KBR is a US company and the ultimate parent of a multinational group of companies employing a subsidiary structure, the KBR Group.  KBR does not have a fixed place of business in the UK and it was not contended by either party that it carries on business in the UK.  It does, however, have UK subsidiaries, including KBR Ltd, into which company (and others) the SFO commenced a criminal investigation concerning suspected offences of bribery and corruption in February 2017. 
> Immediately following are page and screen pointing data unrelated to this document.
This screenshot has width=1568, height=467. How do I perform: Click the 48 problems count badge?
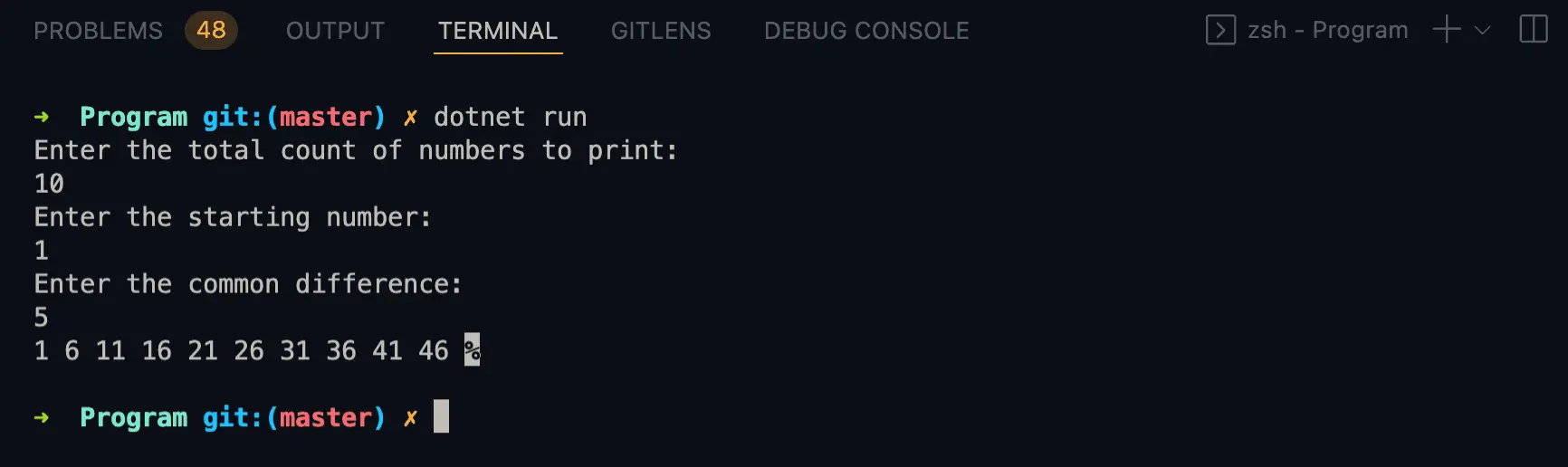point(211,31)
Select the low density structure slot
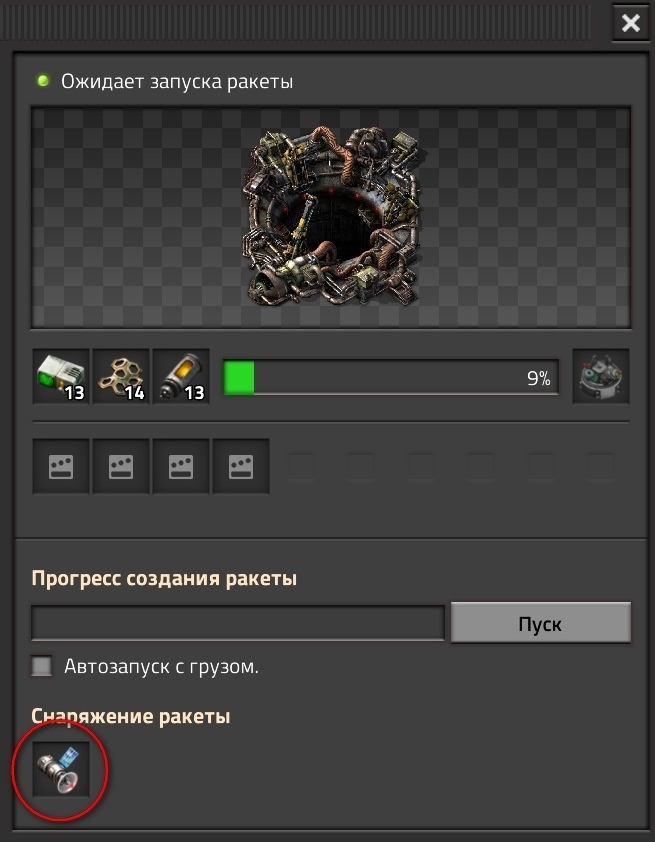The height and width of the screenshot is (842, 655). pyautogui.click(x=121, y=376)
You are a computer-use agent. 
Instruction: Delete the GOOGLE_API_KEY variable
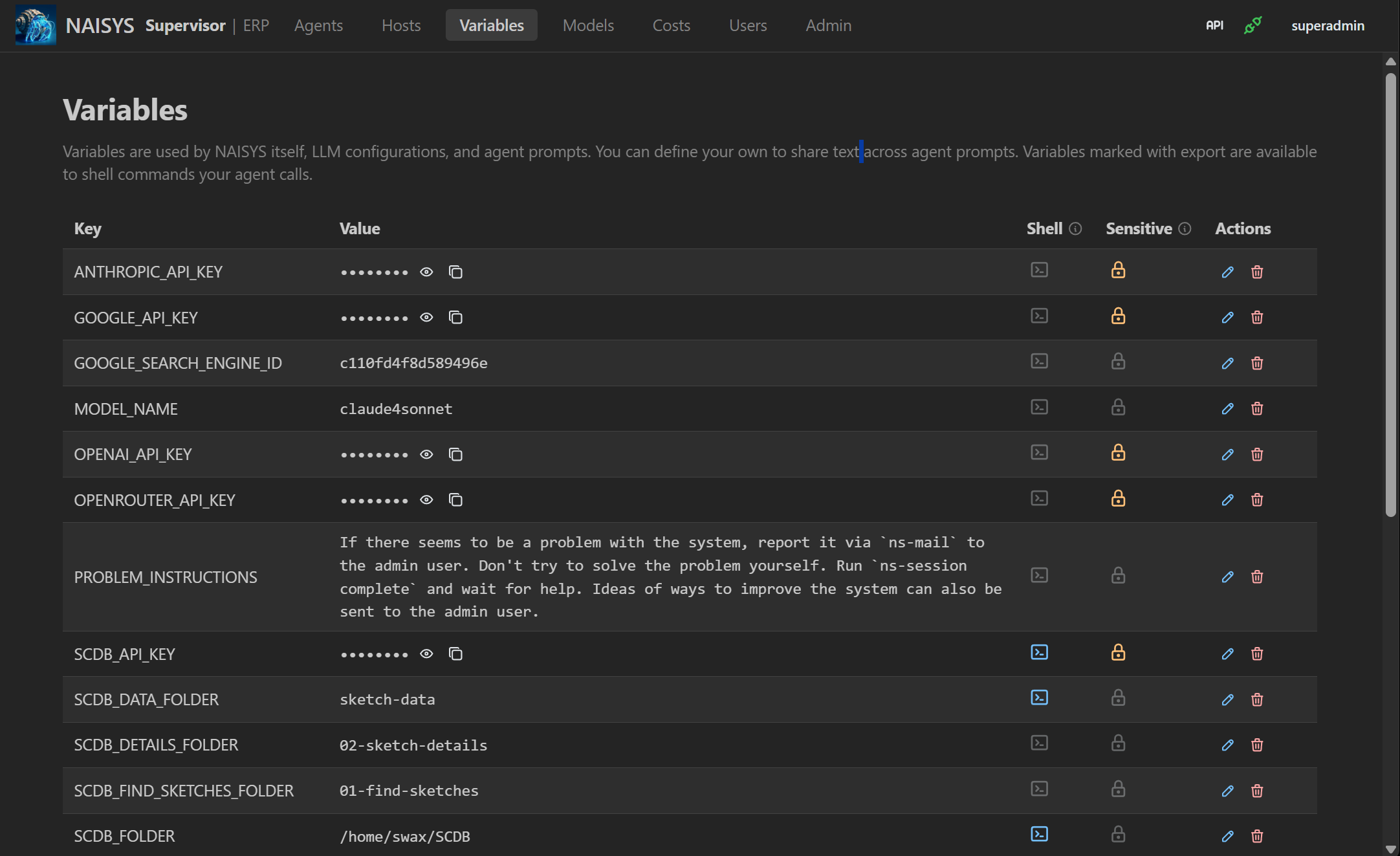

During a meeting held in the UK to discuss the investigation with the SFO in July 2017, the SFO handed a KBR representative (who attended at the SFO's request that 'the clients' be present), with a notice to produce documents under s.2(3) of the Criminal Justice Act 1987.  S.2(3) provides the SFO with one of its powers of compulsion and provides that, "the Director of the SFO may by notice in writing require the person under investigation or any other person to produce ... any specified documents which appear to the Director to relate to any matter relevant to the investigation."  

Grounds for review

KBR sought to quash the SFO's notice requiring KBR to produce documents held by it outside the UK, advancing three grounds:

  1. Jurisdiction - The s.2 (3) notice was ultra vires as it requested documents held outside the UK by a company incorporated in the US;
  2. Discretion - The Director of the SFO erred in law by exercising his s.2(3) powers despite his power to seek Mutual Legal Assistance ("MLA") from the US authorities; and
  3. Service - The s.2(3) notice was not effectively served on a KBR representative who was temporarily present in the jurisdiction.

The findings 

Jurisdiction – 'sufficient connection'

The Court found in favour of the SFO, holding that s.2(3) must have an element of extraterritorial application as to do otherwise would permit UK companies to resist an otherwise lawful notice on the ground that the documents sought were held on a server out of the jurisdiction.  Notably, the Court held that s.2(3) extends extraterritoriality to foreign companies in respect of documents held outside the jurisdiction, "when there is sufficient connection between the company and the jurisdiction."  The factors establishing such 'sufficient connection' in this case were that payments and contracts central to the SFO's investigation required KBR's approval and that KBR's UK subsidiaries made payments that were processed by KBR's US treasury function. 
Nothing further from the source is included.